October 4, 2016
Contact: Mike Theune
Contact: Rebecca Paterson
SEQUOIA NATIONAL PARK, Calif. October 4, 2016 – The parks are scheduling their first prescribed burn of fall 2016, north of Dorst Campground, near the northern border of Sequoia National Park. This represents a change of plans for the parks, due to cooling trends and increased relative humidity bringing the area into appropriate parameters for prescribed burning, as shown by recent fuel moisture samples taken at the site.
The 187-acre burn unit has no recorded fire history, and thus is not aligned with the natural fire cycle. The purpose of the prescribed burn is to reduce fuel loads, promote forest and watershed health, drought resilience, and natural resistance to the spread of dangerous wildfires. The parks anticipate approximately three days of ignitions.

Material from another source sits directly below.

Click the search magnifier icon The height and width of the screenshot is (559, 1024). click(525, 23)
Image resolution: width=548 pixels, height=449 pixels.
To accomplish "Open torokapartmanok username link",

The burn unit is located adjacent to Dorst Campground, which is currently closed for the remainder of the year, and south and west of the Generals Highway. Smoke is likely to be present on the Generals Highway, and may cause delays or short-term closures if visibility becomes impaired. Visitors should expect to see firefighters, smoke, and fire activity in this area and are asked to drive carefully. Hiking trails in the area will be closed for the duration of the burn. Depending on dispersion, the town of Three Rivers may experience smoke impacts at night during ignitions.
The parks will issue an additional news release when ignitions dates are confirmed. This prescribed burn does not prevent the parks from doing any of the other previously announced prescribed burns.
For information on this prescribed burn and other fires within the parks’ boundaries, visit https://inciweb.nwcg.gov/unit/797/.
About Sequoia and Kings Canyon National Parks’ Fire Management Program
For over forty years, our mission has been to use the full range of options and strategies available to manage fire in the parks. This includes protecting park resources, employees, and the public from unwanted fire; building and maintaining fire resilient ecosystems; reducing the threat to local communities from wildfires emanating from the parks or adjacent lands; and recruiting, training, and retaining a professional fire management workforce.